__What you should do__. Reproduce the entries from the line containing "949x941 pixels. Task: Tap" down to the line containing "pos(144,190)", swapping "volume scale label" out for "volume axis label" and keeping everything else as it is.

__Working data__.
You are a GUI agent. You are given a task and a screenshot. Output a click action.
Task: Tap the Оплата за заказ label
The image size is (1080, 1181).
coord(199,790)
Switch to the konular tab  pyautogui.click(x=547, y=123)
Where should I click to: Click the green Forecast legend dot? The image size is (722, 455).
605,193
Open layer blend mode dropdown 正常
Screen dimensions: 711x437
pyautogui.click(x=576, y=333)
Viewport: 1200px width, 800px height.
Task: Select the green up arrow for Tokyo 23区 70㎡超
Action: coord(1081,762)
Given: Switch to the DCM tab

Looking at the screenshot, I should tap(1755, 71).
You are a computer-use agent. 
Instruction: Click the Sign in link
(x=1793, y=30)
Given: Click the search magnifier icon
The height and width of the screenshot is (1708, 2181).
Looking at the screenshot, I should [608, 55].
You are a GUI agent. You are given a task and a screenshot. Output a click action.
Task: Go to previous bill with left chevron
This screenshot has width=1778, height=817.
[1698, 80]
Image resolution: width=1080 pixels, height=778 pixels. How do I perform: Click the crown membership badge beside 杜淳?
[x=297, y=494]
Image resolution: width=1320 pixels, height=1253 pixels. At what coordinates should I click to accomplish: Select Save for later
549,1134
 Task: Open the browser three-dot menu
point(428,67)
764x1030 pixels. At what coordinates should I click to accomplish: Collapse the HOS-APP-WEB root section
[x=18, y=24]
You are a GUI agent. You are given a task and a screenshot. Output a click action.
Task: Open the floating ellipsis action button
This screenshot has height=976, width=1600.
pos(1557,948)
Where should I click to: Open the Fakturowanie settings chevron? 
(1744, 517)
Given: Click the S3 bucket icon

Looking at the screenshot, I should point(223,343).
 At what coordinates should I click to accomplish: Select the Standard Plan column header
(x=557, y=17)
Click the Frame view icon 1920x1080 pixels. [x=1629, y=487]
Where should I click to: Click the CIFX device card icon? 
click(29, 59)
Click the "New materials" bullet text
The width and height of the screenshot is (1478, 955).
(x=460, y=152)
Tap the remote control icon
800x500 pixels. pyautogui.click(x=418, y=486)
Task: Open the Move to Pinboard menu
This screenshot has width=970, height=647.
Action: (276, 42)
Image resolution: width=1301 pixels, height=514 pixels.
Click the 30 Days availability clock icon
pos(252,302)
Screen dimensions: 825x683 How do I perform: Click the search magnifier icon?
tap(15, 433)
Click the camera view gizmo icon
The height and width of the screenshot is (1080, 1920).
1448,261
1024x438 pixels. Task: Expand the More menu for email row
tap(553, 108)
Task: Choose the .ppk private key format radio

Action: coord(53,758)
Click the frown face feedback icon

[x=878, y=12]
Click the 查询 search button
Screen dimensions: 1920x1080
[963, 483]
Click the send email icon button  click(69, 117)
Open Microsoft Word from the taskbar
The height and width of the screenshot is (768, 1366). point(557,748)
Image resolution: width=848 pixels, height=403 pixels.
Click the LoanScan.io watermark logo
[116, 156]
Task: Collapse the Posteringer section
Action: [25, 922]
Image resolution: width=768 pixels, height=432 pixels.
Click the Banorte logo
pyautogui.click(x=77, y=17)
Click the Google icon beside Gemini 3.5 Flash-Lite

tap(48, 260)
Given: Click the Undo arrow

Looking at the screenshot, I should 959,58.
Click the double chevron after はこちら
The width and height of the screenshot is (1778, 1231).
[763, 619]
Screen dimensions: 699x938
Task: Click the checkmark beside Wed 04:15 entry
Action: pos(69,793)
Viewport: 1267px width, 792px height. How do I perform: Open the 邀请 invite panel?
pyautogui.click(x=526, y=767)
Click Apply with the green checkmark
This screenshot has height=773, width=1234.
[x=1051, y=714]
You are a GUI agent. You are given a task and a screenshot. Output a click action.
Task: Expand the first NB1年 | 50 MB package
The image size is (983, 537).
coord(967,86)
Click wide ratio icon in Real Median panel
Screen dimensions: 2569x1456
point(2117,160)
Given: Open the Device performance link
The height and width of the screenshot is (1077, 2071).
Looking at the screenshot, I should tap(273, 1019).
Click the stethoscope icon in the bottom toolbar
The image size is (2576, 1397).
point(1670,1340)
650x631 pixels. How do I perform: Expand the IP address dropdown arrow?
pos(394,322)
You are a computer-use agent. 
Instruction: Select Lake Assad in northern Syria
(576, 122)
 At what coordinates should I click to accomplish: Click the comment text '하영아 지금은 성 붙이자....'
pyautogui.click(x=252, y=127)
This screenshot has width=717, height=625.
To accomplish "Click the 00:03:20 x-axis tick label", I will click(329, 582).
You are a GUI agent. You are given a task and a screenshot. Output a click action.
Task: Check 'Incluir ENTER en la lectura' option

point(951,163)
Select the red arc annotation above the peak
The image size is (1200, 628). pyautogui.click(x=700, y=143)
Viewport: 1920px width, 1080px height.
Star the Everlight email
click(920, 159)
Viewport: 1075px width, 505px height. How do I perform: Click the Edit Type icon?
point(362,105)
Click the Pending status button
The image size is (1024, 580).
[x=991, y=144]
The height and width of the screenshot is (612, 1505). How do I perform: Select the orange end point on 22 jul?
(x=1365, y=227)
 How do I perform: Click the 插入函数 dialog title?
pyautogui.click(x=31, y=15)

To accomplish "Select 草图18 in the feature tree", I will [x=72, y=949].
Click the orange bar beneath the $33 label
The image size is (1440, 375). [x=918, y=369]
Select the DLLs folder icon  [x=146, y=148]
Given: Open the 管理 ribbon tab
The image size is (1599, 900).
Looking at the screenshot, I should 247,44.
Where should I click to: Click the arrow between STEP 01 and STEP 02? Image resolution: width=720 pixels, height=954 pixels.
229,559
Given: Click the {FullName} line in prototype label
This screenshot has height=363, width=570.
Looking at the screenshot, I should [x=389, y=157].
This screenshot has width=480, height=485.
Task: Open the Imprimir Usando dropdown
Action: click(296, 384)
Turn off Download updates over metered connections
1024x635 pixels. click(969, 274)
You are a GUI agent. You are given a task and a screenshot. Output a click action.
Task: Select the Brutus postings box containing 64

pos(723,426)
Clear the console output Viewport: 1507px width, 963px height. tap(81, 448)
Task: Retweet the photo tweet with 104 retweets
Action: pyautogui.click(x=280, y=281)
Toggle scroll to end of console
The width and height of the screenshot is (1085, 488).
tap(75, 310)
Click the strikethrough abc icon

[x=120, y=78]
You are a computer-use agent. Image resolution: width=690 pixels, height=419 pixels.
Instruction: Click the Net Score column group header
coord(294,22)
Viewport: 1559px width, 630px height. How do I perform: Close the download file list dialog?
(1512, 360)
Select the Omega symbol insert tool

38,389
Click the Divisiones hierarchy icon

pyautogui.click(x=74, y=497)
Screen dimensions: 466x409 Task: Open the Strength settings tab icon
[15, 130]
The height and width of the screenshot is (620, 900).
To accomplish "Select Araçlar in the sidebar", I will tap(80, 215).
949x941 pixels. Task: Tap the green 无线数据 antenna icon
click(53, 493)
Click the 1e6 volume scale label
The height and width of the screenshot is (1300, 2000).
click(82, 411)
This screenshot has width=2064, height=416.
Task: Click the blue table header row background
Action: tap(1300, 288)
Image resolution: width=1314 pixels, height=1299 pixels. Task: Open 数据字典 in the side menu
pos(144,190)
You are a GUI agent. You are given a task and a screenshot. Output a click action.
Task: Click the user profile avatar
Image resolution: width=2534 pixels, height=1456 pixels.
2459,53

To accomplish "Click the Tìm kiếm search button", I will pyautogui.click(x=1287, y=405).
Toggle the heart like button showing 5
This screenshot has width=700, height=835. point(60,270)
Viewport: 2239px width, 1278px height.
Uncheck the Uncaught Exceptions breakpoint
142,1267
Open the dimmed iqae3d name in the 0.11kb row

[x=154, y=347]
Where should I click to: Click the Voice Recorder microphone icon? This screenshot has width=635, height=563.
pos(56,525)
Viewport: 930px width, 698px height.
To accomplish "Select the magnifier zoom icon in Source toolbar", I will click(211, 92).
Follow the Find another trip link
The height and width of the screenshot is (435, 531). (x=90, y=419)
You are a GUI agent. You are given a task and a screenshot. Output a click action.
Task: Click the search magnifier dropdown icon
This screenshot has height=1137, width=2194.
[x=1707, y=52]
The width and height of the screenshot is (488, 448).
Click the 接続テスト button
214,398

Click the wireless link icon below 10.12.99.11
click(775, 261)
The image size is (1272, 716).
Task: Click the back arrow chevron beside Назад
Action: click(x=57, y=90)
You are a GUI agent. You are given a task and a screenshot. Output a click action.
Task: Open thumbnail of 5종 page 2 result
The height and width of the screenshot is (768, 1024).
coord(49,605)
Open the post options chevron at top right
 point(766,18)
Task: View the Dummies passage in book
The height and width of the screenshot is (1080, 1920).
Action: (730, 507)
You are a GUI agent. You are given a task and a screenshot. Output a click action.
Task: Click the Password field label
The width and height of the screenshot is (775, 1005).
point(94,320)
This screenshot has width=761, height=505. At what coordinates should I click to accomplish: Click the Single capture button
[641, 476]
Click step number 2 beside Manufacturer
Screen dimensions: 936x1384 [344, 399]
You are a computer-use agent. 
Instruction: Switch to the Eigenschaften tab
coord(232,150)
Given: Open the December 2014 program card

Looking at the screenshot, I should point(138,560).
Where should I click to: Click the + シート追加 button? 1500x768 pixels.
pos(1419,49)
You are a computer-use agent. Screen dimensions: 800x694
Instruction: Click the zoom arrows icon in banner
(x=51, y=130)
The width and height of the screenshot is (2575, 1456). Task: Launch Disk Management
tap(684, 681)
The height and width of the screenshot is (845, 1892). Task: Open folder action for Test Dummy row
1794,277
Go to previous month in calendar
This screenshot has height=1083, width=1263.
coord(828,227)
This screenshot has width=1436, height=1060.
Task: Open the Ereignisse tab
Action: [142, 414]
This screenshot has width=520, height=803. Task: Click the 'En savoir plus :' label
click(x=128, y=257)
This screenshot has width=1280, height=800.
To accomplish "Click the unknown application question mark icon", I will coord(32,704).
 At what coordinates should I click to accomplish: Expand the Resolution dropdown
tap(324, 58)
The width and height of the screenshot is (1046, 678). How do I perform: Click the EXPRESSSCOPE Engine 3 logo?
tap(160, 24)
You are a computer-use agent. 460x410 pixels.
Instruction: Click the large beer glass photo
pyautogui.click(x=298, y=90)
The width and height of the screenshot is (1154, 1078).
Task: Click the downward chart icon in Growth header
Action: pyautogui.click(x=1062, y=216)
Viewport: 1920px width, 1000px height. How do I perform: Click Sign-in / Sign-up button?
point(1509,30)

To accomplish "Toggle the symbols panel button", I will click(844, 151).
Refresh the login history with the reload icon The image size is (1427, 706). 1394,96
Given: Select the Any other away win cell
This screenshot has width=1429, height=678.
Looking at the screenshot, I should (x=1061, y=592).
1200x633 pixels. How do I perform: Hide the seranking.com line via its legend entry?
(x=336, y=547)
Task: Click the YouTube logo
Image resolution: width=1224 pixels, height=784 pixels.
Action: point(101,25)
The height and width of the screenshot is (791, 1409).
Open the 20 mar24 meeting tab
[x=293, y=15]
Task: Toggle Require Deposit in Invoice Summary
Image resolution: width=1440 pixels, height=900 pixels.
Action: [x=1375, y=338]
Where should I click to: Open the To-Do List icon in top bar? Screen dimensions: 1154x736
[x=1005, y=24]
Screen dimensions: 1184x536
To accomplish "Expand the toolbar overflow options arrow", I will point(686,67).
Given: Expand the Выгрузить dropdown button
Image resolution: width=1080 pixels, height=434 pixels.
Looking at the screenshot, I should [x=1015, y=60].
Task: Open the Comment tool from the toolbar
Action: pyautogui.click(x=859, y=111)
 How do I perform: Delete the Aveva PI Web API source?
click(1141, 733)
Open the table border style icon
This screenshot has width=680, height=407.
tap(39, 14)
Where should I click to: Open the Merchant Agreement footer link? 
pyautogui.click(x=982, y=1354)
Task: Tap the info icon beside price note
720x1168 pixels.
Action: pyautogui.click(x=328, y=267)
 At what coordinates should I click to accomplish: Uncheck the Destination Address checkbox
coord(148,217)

__The reply__.
949x941 pixels. Task: Tap the green 无线数据 antenna icon
click(53, 493)
Click the 1e6 volume axis label
The height and width of the screenshot is (1300, 2000).
click(82, 411)
This screenshot has width=2064, height=416.
Task: Click the blue table header row background
Action: tap(1300, 288)
Image resolution: width=1314 pixels, height=1299 pixels. Task: Open 数据字典 in the side menu
pos(144,190)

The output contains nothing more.